Aufgabe 1:
Gib aus dem Artikel über den Badmintonspieler Cheng den Abschnitt wörtlich wieder, der bei „Seitdem er neun“ beginnt und bei „Europäischen Olympischen Jugendspielen.“ endet.

Seitdem er neun Jahre alt ist, trainiert er unter Manuel Rösler. Ein Training, in dem es nicht nur um Kraft und Ausdauer geht. Es ist vor allem die Schnelligkeit die den Sport ausmacht. Wer auf der Profi-Ebene mitspielen will, muss zusätzlich täuschen können, benötigt mentale Stärke, erklärt Cheng. „Man braucht so viele verschiedene Dinge für die Sportart. Ich glaube, deswegen macht mir Badminton so viel Spaß.“ Dass er in der Profi-Liga spielt beweist ein Auszug aus seinen größten Erfolgen: Zahlreiche Staatsmeistertitel zählen dazu, Teilnahmen bei Europameisterschaften und zuletzt die Bronzemedaille bei den Europäischen Olympischen Jugendspielen.
Erfolge, die mediale Aufmerksamkeit nach sich ziehen, aber auch entsprechende Begleiterscheinungen: Hass im Netz. Ein weiterer Grund, wieso die Auseinandersetzung mit dem Thema Rassismus naheliegt.

Aufgabe 2:
Tausche in den Einträgen „Screen dimensions“ gegen „Screen size“, und zwar nur in den Zeilen, die bei der Zeile mit „The width and“ beginnen und bei der Zeile mit „Click the Help link below Browse“ enden, beide eingeschlossen. Gib nur diese Zeilen sonst unverändert und ohne die Bilder wieder.

Einträge:
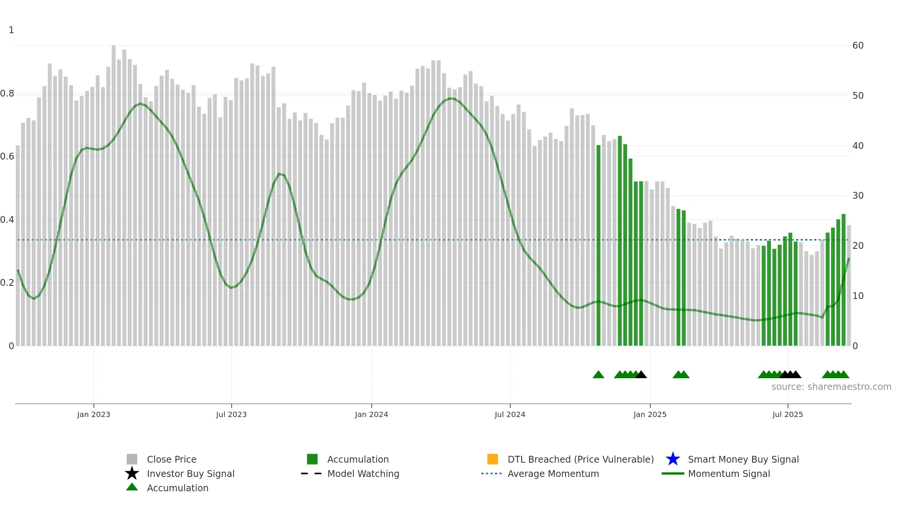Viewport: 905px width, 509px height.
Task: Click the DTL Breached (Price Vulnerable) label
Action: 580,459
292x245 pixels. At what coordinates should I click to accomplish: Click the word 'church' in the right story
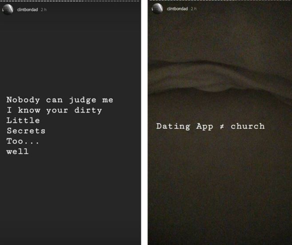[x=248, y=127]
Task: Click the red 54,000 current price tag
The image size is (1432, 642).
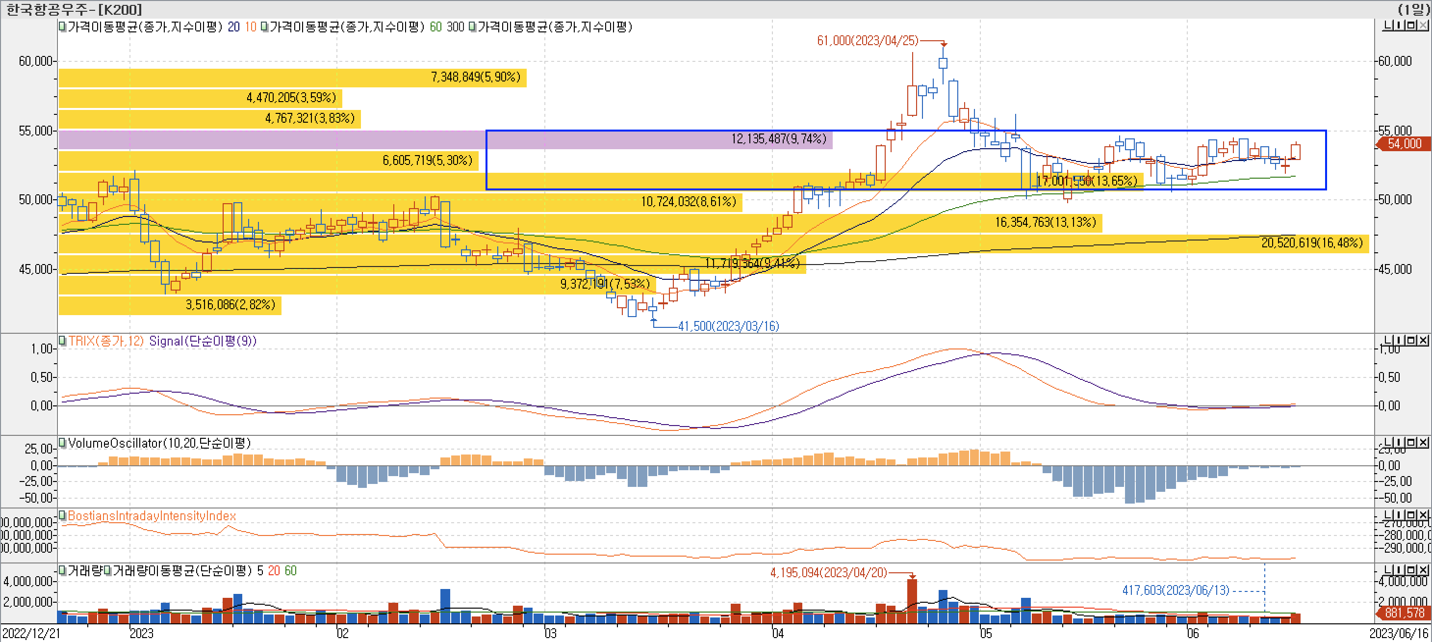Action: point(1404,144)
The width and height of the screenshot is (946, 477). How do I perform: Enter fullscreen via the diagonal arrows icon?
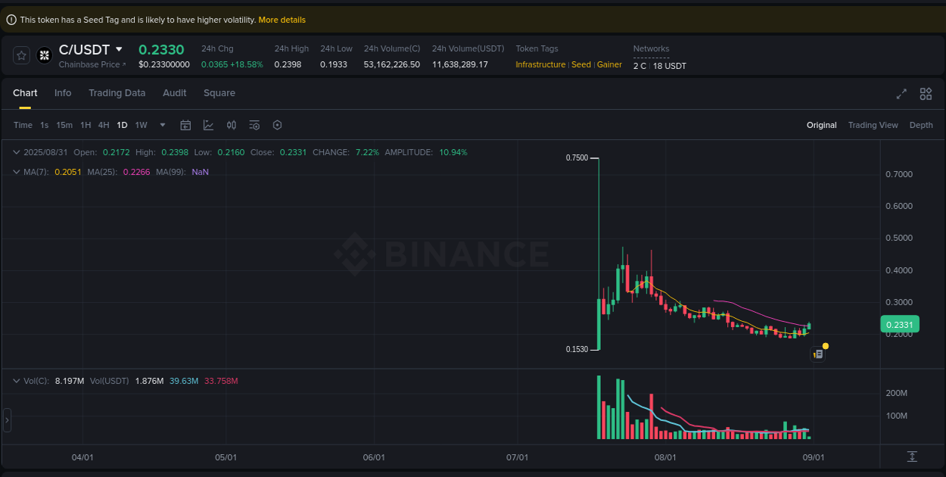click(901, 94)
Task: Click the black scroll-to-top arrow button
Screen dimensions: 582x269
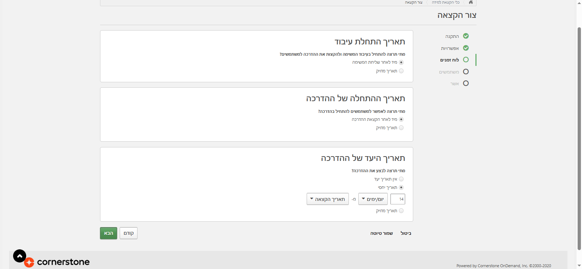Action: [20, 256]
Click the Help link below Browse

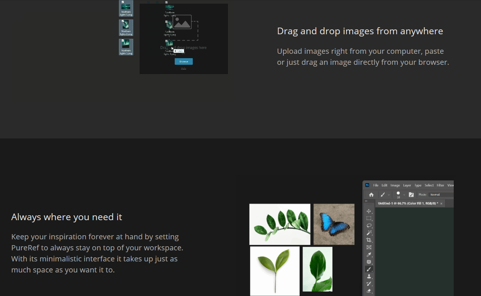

--

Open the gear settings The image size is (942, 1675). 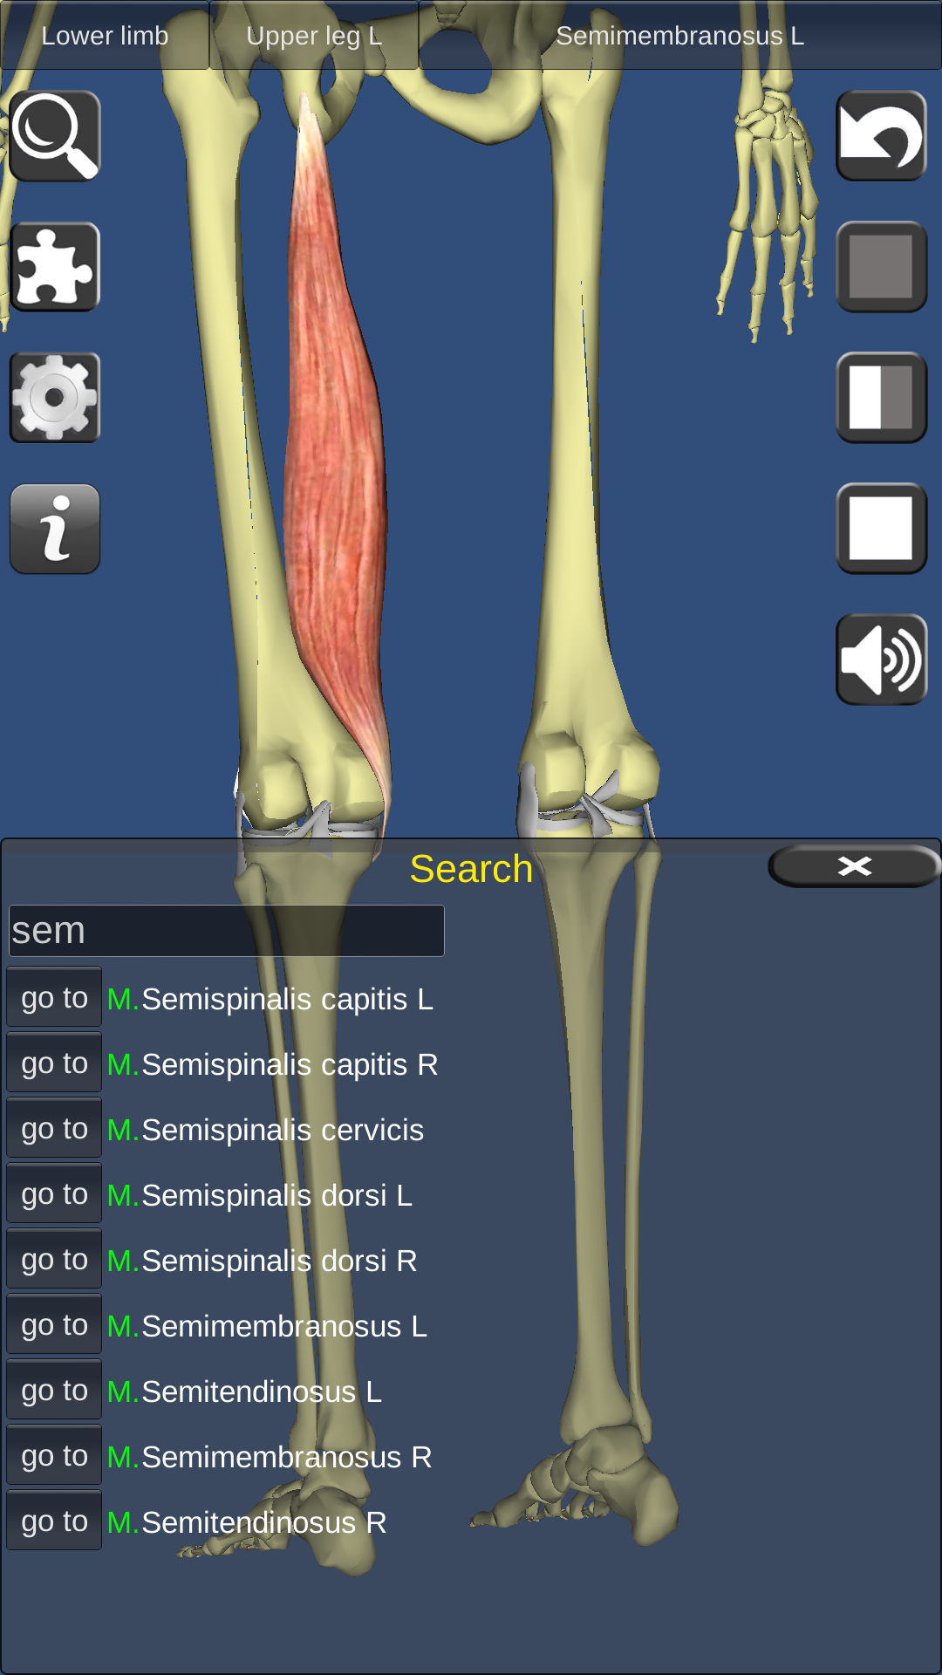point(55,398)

--

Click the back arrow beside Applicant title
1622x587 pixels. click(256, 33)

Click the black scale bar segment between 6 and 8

Musterlösung 1:
Seitdem er neun Jahre alt ist, trainiert er unter Manuel Rösler. Ein Training, in dem es nicht nur um Kraft und Ausdauer geht. Es ist vor allem die Schnelligkeit die den Sport ausmacht. Wer auf der Profi-Ebene mitspielen will, muss zusätzlich täuschen können, benötigt mentale Stärke, erklärt Cheng. „Man braucht so viele verschiedene Dinge für die Sportart. Ich glaube, deswegen macht mir Badminton so viel Spaß.“ Dass er in der Profi-Liga spielt beweist ein Auszug aus seinen größten Erfolgen: Zahlreiche Staatsmeistertitel zählen dazu, Teilnahmen bei Europameisterschaften und zuletzt die Bronzemedaille bei den Europäischen Olympischen Jugendspielen.

Musterlösung 2:
The width and height of the screenshot is (946, 477). How do I perform: Enter fullscreen via the diagonal arrows icon?
click(901, 94)
Task: Click the black scroll-to-top arrow button
Screen size: 582x269
Action: [20, 256]
Click the Help link below Browse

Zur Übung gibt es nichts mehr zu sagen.